[Start Entries supplied]

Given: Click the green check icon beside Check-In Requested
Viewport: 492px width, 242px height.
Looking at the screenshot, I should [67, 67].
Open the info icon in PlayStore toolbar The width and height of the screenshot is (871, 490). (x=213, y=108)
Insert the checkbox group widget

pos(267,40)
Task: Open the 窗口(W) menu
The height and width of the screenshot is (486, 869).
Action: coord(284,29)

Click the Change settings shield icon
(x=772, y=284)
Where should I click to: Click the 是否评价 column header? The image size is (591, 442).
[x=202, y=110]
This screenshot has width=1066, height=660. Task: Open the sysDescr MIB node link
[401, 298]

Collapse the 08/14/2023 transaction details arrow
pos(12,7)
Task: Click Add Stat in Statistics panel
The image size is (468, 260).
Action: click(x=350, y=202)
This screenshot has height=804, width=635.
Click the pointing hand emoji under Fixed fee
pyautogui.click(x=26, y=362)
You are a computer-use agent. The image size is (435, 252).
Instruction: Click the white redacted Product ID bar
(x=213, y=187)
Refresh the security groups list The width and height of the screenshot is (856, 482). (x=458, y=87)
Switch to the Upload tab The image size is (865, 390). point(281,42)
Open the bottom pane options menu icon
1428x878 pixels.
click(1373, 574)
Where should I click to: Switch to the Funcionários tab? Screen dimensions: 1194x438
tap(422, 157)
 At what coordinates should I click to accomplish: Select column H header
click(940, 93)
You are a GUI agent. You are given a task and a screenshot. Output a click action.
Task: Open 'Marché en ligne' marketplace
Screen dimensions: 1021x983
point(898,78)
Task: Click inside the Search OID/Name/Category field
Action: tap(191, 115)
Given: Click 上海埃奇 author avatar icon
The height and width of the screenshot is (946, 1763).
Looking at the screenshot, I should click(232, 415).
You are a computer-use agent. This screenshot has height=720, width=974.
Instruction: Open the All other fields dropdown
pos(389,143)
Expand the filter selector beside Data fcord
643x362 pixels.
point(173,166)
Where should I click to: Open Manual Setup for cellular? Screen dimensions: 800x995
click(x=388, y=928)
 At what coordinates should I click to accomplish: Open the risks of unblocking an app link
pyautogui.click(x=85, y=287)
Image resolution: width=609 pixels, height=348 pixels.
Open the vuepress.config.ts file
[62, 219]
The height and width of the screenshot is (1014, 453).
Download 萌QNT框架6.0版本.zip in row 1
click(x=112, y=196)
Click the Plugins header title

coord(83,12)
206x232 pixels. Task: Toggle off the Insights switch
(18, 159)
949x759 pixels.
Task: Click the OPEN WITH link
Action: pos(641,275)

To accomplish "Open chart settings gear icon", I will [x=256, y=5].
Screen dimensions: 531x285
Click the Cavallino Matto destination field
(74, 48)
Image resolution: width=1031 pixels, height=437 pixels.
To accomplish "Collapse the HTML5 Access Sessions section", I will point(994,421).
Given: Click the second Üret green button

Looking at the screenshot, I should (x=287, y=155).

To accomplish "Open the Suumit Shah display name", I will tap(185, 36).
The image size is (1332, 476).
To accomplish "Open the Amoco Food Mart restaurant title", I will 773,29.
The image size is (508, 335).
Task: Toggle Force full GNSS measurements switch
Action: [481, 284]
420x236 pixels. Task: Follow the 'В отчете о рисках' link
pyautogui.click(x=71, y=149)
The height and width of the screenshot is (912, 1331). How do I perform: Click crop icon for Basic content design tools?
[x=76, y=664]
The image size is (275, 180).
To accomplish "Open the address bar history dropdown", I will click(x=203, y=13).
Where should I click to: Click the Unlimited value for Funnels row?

[End Entries supplied]

How many lines of the records above contain the word "beside"? Reply with the number alone.

2